Exercise material:
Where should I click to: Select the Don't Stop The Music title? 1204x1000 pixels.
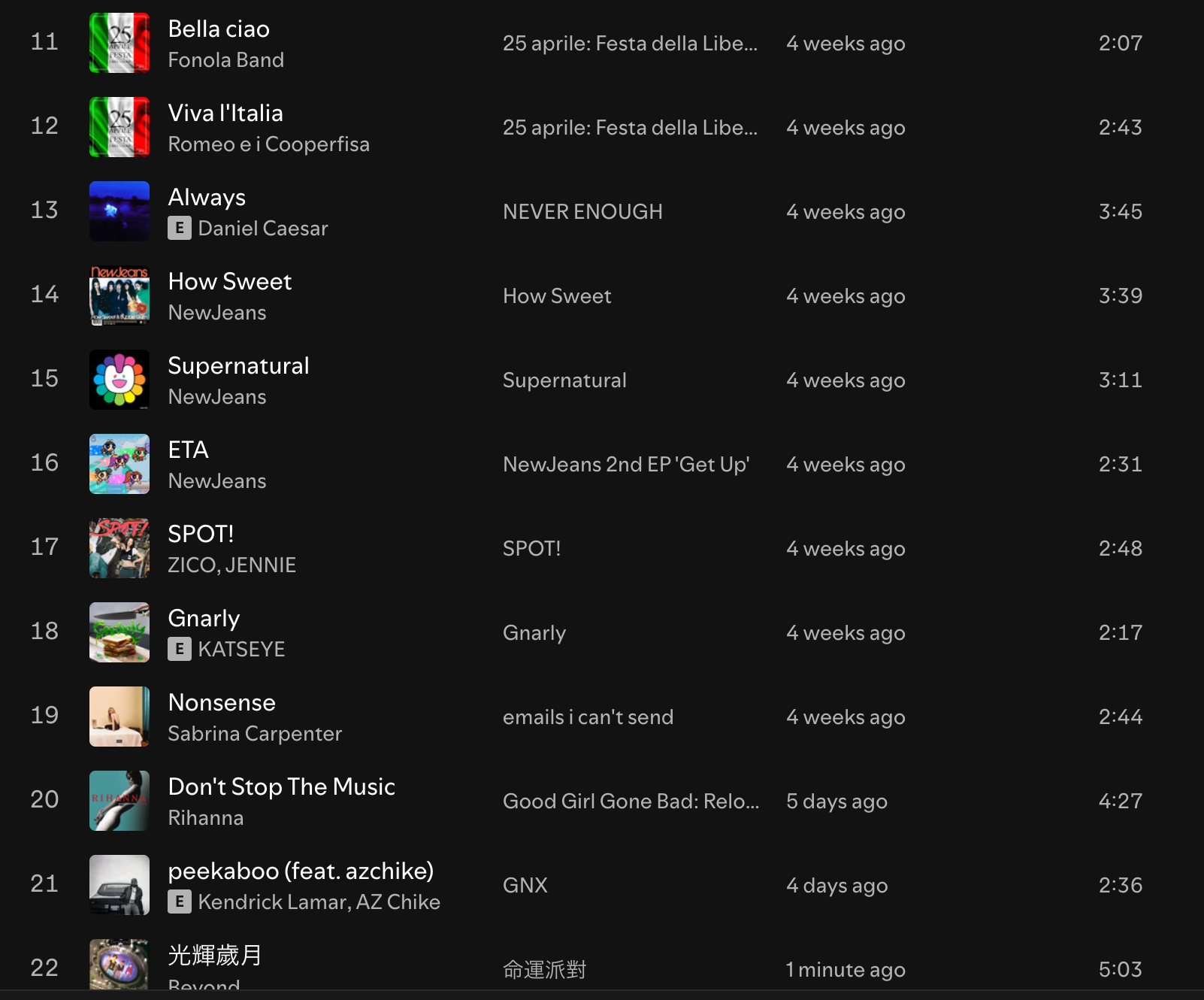281,787
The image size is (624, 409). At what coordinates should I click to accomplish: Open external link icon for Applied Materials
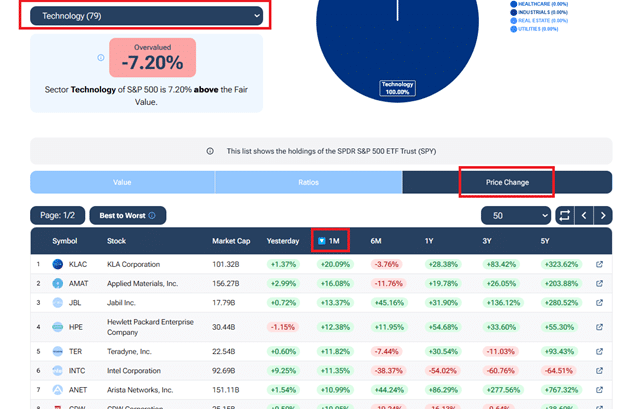599,284
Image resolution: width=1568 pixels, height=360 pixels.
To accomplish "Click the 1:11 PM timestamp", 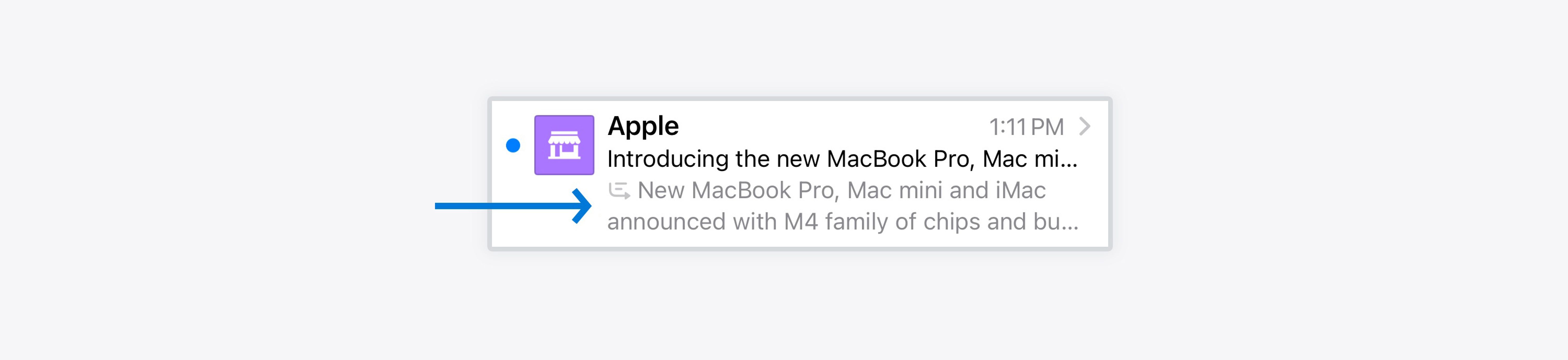I will click(1026, 127).
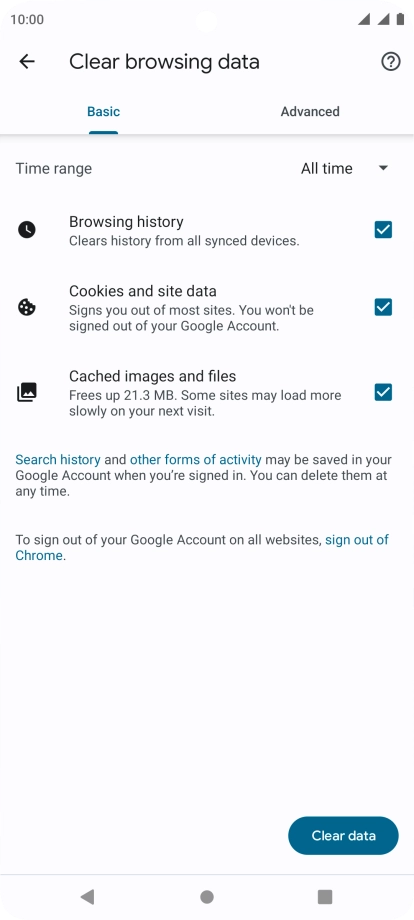Uncheck Browsing history checkbox
This screenshot has width=414, height=920.
(x=384, y=230)

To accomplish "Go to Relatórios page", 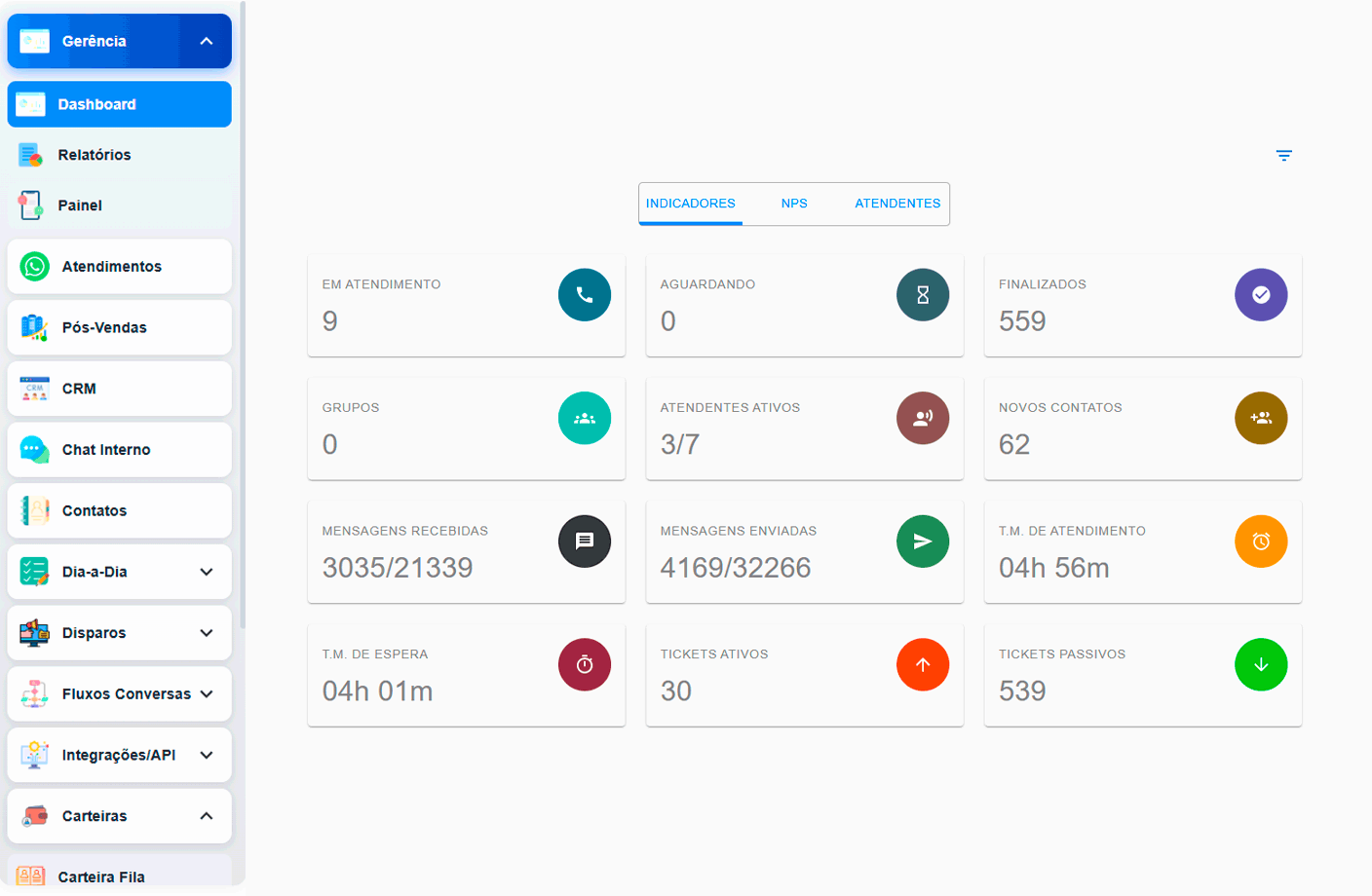I will [95, 155].
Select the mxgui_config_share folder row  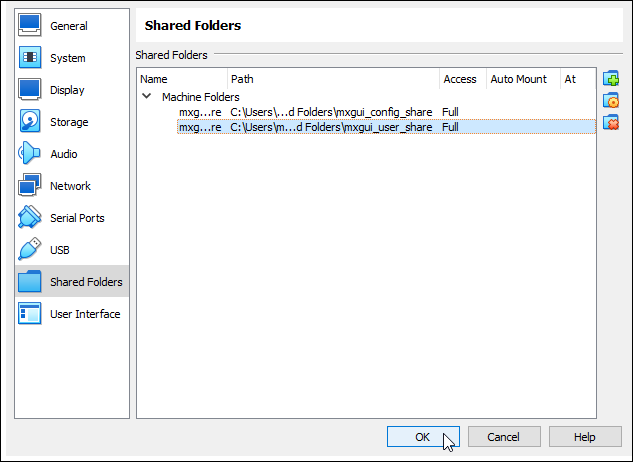click(x=330, y=112)
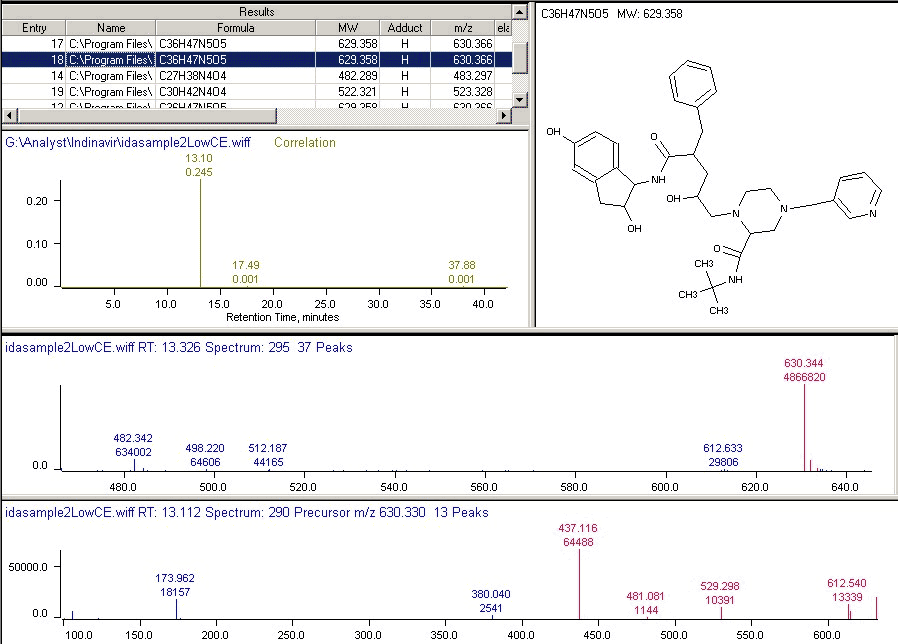This screenshot has height=644, width=898.
Task: Click the Adduct column header
Action: (405, 28)
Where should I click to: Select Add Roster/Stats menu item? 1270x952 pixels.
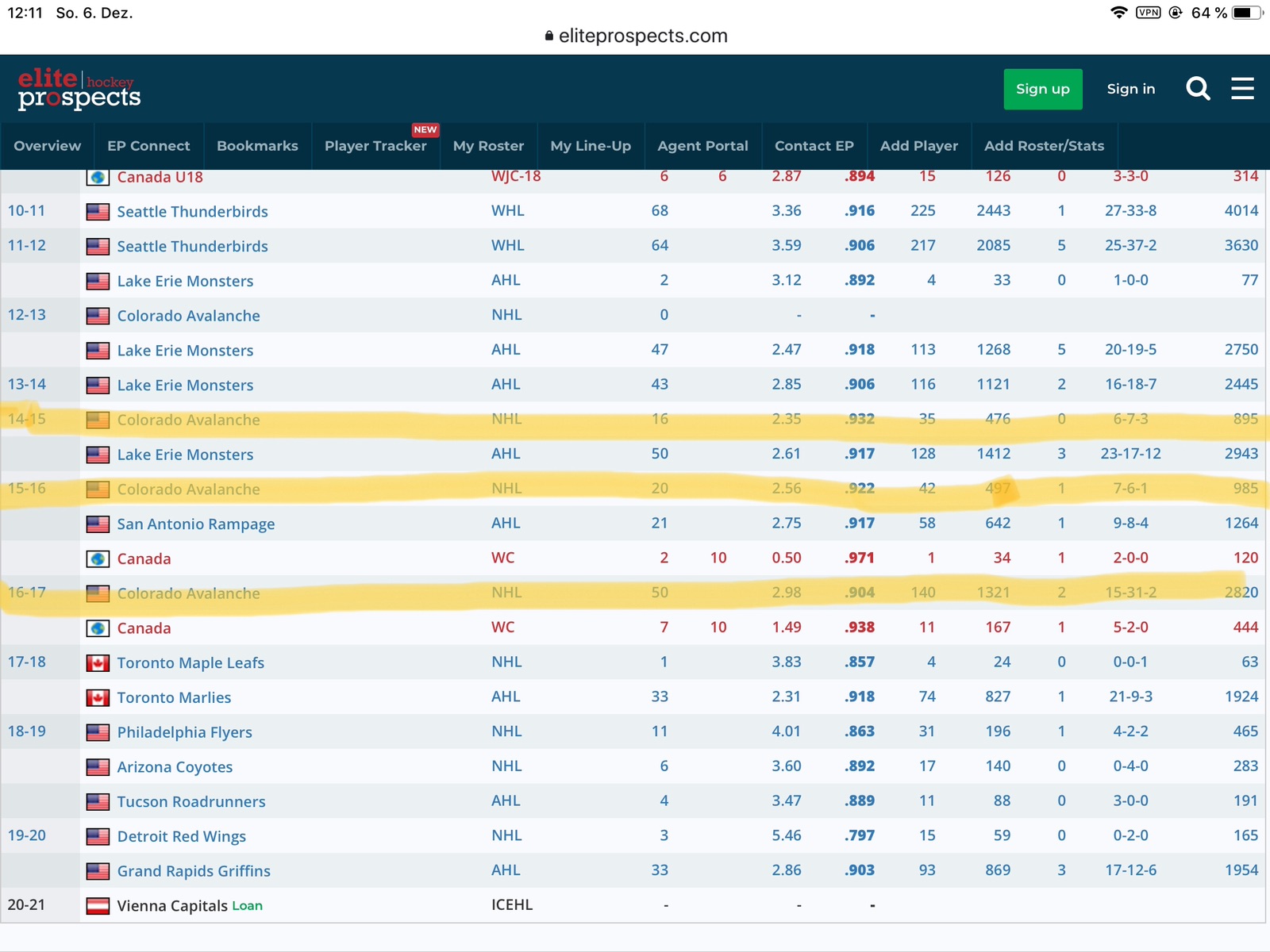1044,146
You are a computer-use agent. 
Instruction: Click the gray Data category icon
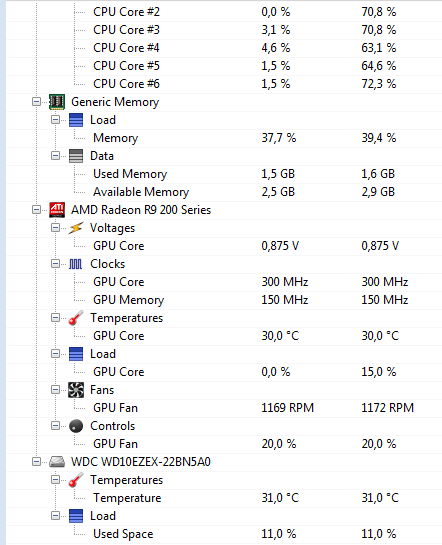coord(76,156)
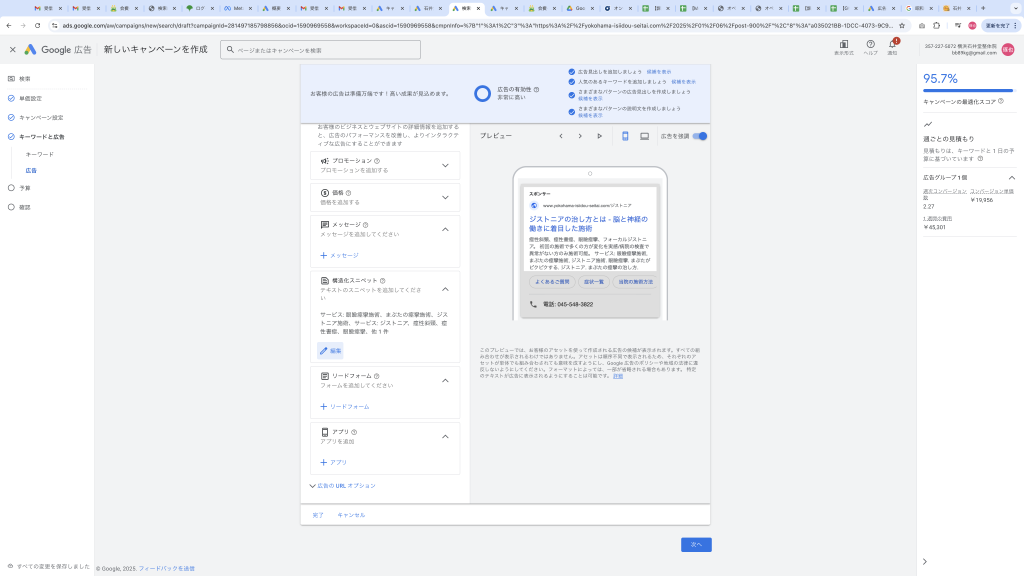Collapse the 広告グループ 1 個 panel
Screen dimensions: 1024x576
1011,177
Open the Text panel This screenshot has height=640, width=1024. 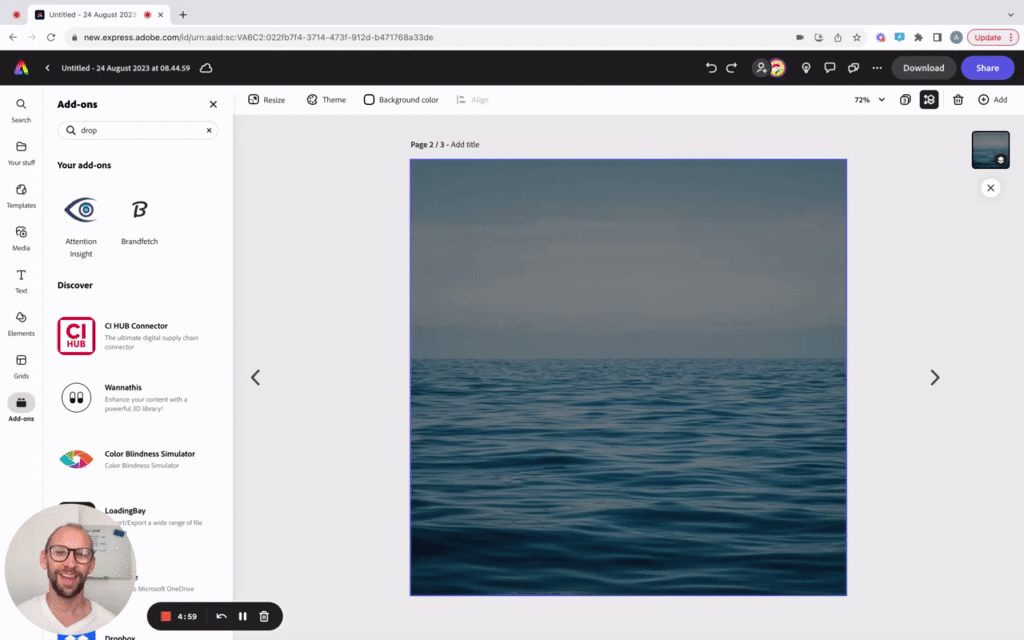pyautogui.click(x=20, y=282)
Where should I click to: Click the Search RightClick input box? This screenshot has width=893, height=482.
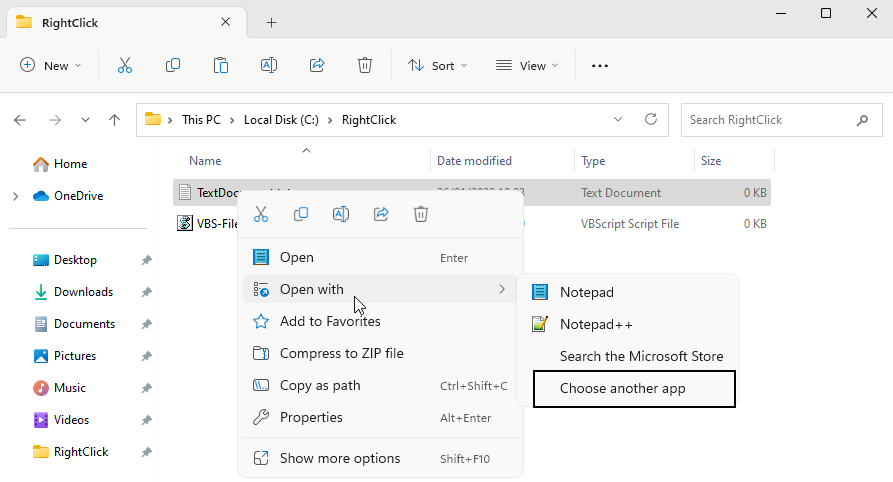pos(768,120)
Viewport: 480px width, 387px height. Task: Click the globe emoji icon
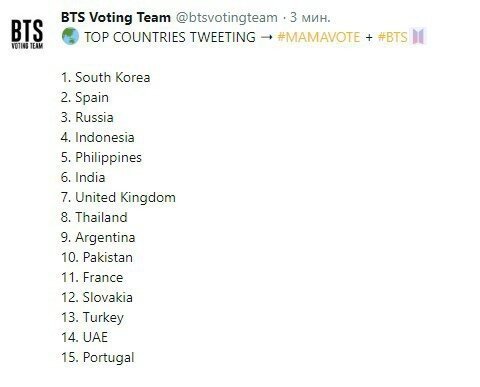pos(70,36)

What you will do: Reproduce precisely the lines of the listing above, from the line containing "Viewport: 480px width, 387px" to the last line, both ends included. Pictures are to be omitted.

Response area:
Viewport: 480px width, 387px height. Task: Click the globe emoji icon
pos(70,36)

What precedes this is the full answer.